## Start Extracted text
Information Technology Reference
In-Depth Information
Acquisition via a custom ramdisk
Acquisition via a custom ramdisk is a novel method to acquire data from an iPhone. It
gains access to the file system by loading a custom ramdisk into the memory and exploiting
a weakness in the boot process while the device is in the DFU mode. A custom ramdisk
contains the forensic tools necessary to dump the file system over USB via an SSH tunnel.
Loading a custom ramdisk onto a device will not alter the user data, and thus the evidence
will not be destroyed.
Imagine a computer that is protected with an OS-level password, we can still access the
hard disk contents by booting with a live CD. Similarly, on the iPhone, we can load a cus-
tom ramdisk over USB and access the file system. However, the iPhone secure boot chain
prevents us from loading the custom ramdisk. We can achieve this by exploiting a Boot
ROM vulnerability and patching successive stages, as shown in the following figure:
An exploited boot chain of an iPhone in DFU mode
Hacker communities have found several Boot ROM vulnerabilities in A4 devices (iPhone 4
and older iPhone models). Currently, there are no Boot ROM exploits for A5+ devices
(iPhone 4S and later models) that allow access for physical acquisition of the device. Boot
ROM vulnerabilities cannot be fixed with software updates, effectively making a device
vulnerable forever.
## End Extracted text
## Start Extracted information
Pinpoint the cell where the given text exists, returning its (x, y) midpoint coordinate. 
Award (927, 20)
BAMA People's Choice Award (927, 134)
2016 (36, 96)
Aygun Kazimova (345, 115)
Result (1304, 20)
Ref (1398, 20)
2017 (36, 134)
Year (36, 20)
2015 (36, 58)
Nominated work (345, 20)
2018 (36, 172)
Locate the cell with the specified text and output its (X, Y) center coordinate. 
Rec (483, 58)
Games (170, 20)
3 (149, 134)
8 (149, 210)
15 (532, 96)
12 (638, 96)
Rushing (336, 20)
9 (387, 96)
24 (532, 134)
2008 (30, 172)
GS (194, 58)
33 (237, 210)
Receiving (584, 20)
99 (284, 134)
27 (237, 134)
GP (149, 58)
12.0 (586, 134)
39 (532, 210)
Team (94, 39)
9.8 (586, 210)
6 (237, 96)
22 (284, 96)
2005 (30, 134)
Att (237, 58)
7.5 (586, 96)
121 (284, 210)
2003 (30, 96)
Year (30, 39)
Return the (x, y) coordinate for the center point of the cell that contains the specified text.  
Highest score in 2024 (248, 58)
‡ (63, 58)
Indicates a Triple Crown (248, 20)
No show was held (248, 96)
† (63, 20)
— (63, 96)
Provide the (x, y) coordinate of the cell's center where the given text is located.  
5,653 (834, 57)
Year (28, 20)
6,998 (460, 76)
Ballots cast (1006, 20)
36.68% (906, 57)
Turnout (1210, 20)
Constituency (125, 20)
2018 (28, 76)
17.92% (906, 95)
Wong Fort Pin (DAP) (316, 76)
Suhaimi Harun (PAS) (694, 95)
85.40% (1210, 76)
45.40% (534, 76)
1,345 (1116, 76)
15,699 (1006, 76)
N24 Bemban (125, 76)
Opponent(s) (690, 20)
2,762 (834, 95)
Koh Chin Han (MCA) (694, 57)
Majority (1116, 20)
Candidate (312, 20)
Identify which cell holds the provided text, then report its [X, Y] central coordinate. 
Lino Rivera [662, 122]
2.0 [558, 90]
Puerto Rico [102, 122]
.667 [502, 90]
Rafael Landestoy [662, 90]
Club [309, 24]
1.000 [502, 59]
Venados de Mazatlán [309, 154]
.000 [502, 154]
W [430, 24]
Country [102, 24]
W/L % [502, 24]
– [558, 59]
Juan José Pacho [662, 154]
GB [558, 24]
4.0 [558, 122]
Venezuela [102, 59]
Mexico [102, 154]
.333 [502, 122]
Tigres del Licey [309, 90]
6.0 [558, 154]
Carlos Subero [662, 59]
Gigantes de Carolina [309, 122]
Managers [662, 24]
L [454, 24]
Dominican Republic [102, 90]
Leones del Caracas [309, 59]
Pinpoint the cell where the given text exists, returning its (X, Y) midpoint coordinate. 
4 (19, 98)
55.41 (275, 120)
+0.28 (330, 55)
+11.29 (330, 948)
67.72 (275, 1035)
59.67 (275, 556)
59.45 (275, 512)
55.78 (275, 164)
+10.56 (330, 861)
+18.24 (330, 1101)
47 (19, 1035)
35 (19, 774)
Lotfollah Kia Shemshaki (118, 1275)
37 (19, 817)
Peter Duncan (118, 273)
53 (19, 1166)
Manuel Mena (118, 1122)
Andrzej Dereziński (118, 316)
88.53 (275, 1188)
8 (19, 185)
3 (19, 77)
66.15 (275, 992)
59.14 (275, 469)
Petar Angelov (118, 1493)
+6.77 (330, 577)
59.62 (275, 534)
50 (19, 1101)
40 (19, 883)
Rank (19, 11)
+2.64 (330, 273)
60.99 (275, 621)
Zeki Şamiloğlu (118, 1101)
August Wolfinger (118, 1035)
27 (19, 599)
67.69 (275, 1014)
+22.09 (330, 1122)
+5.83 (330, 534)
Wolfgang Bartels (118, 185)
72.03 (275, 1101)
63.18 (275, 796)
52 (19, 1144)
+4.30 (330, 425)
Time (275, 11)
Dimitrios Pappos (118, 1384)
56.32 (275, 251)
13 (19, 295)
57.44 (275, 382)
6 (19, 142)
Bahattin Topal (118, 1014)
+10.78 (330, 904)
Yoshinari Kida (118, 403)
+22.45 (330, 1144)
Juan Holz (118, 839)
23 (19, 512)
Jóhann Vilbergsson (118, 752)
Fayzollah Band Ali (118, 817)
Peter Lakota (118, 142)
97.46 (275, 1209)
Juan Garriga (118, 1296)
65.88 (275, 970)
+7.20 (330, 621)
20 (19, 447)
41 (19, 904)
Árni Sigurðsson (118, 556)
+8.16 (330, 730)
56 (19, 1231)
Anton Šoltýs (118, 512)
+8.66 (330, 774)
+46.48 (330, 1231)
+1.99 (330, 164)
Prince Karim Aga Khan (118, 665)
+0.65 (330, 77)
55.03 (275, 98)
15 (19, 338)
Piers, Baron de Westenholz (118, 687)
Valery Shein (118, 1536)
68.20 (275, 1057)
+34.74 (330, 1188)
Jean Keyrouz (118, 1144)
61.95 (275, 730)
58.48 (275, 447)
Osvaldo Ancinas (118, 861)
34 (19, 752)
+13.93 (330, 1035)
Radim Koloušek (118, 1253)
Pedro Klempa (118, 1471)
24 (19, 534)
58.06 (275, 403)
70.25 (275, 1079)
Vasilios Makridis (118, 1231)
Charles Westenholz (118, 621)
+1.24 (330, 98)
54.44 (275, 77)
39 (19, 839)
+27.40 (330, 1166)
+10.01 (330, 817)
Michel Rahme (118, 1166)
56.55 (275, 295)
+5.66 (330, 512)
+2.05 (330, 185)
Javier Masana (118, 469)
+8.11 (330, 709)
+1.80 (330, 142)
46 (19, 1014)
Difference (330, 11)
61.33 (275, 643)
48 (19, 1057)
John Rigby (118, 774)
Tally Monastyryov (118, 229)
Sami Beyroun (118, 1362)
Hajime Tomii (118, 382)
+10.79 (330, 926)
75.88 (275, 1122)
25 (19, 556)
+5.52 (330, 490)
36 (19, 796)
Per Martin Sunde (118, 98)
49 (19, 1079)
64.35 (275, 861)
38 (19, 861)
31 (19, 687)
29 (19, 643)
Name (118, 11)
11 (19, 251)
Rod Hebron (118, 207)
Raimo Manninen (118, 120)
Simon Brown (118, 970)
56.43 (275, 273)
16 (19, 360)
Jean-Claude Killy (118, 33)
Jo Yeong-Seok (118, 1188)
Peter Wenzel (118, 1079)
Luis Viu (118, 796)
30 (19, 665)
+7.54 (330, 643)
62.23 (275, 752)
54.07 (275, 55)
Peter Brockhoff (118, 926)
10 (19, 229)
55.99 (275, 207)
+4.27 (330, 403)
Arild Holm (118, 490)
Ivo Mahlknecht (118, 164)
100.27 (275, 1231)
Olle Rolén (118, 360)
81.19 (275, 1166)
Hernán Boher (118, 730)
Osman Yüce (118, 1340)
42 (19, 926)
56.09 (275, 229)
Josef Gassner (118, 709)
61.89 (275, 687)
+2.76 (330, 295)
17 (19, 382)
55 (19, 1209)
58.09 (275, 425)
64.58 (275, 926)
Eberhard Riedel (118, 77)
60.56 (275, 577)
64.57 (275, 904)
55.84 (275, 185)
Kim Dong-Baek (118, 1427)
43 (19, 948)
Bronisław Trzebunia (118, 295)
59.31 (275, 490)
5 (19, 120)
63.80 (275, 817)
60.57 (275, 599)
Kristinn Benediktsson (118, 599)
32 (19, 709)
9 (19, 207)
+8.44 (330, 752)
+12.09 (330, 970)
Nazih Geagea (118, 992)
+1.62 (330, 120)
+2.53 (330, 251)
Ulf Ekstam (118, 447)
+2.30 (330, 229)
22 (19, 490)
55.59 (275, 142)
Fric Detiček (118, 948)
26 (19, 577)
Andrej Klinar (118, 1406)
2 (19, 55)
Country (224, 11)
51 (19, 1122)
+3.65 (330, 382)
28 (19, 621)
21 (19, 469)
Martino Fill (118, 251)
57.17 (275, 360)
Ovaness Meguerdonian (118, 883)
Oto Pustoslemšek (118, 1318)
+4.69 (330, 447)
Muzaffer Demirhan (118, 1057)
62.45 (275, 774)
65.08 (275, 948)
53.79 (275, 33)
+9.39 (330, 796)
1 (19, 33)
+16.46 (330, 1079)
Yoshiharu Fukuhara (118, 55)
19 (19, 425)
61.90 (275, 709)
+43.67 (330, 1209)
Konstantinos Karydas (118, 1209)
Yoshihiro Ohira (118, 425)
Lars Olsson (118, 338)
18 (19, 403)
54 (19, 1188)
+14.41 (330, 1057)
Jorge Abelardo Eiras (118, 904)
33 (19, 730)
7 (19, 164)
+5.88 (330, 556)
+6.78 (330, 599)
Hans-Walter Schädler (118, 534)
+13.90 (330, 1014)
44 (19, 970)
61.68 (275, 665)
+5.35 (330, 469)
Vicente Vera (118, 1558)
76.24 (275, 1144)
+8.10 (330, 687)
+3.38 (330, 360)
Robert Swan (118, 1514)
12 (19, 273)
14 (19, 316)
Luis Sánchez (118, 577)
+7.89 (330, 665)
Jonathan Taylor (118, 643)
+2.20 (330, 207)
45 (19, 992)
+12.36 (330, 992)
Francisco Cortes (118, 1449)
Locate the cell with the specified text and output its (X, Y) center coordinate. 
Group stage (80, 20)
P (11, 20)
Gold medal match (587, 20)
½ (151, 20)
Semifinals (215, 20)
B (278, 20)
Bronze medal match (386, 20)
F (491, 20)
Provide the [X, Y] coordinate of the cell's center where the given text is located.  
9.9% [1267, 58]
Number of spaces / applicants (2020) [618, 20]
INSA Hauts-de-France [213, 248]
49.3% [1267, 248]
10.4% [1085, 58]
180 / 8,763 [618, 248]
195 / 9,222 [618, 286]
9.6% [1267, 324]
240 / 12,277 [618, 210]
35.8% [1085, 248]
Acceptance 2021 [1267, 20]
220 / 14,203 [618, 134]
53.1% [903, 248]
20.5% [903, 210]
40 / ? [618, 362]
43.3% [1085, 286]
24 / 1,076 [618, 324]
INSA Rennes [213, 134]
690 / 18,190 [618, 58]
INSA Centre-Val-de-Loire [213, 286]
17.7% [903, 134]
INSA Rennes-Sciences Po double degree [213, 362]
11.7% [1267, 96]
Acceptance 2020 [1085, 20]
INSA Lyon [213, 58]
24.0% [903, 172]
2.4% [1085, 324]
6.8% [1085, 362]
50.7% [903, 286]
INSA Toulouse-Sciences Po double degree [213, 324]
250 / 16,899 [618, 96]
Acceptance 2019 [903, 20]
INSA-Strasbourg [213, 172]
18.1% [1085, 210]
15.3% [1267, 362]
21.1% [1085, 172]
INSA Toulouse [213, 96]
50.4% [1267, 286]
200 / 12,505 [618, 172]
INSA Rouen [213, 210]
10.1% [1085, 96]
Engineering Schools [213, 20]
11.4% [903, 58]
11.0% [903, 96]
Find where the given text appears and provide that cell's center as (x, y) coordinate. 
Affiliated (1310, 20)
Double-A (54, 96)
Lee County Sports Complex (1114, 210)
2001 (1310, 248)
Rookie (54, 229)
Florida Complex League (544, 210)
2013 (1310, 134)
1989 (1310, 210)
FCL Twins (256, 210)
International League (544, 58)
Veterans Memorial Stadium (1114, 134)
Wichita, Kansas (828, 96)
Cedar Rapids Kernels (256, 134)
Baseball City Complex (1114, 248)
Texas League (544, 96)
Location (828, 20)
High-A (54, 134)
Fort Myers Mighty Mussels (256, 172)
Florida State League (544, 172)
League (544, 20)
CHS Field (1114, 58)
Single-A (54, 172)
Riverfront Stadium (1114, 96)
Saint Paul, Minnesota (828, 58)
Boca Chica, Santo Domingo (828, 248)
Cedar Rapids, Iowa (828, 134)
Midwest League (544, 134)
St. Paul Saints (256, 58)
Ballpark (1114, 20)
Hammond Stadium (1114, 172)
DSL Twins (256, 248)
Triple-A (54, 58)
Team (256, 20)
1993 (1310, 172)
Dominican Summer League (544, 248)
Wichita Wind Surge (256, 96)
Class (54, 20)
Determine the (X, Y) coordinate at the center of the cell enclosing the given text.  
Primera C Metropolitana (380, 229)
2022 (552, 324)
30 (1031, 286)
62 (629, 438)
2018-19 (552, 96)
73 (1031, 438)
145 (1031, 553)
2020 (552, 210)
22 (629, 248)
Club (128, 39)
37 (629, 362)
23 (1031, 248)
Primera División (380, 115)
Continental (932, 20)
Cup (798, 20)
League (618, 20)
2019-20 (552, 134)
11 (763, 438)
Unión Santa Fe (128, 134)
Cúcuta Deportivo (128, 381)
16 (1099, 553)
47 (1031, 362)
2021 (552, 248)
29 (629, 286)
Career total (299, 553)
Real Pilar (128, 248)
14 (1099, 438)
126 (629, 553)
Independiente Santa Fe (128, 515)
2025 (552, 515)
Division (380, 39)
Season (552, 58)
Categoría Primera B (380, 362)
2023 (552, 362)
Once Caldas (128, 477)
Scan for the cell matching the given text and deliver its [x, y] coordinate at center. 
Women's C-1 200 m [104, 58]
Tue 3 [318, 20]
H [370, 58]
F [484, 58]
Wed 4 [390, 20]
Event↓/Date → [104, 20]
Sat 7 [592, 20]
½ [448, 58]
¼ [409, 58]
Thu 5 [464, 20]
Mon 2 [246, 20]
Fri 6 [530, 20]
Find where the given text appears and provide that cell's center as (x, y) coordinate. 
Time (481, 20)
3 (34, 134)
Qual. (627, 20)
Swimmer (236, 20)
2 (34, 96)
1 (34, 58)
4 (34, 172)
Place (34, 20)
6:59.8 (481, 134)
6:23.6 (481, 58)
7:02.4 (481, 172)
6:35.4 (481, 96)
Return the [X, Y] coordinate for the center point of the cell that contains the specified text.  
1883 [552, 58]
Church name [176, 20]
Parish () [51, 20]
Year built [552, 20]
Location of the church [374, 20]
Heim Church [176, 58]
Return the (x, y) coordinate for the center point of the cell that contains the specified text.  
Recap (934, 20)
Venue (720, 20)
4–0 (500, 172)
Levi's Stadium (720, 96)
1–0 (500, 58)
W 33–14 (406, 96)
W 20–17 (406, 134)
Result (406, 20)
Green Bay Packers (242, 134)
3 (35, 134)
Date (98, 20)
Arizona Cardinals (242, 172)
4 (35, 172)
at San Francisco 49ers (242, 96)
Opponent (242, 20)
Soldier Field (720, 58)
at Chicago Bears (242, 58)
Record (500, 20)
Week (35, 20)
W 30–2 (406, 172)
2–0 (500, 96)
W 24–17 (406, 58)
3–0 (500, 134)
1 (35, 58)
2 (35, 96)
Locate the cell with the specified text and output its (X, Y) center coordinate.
## End Extracted information
_Request A_: Duplicate the part of the ramdisk acquisition text starting with "Imagine a computer" and going on through "vulnerable forever.".
_Request B_: According to the ramdisk acquisition text, which devices currently have no Boot ROM exploits that allow access for physical acquisition?

_Task result A_:
Imagine a computer that is protected with an OS-level password, we can still access the
hard disk contents by booting with a live CD. Similarly, on the iPhone, we can load a cus-
tom ramdisk over USB and access the file system. However, the iPhone secure boot chain
prevents us from loading the custom ramdisk. We can achieve this by exploiting a Boot
ROM vulnerability and patching successive stages, as shown in the following figure:
An exploited boot chain of an iPhone in DFU mode
Hacker communities have found several Boot ROM vulnerabilities in A4 devices (iPhone 4
and older iPhone models). Currently, there are no Boot ROM exploits for A5+ devices
(iPhone 4S and later models) that allow access for physical acquisition of the device. Boot
ROM vulnerabilities cannot be fixed with software updates, effectively making a device
vulnerable forever.

_Task result B_: A5+ devices (iPhone 4S and later models).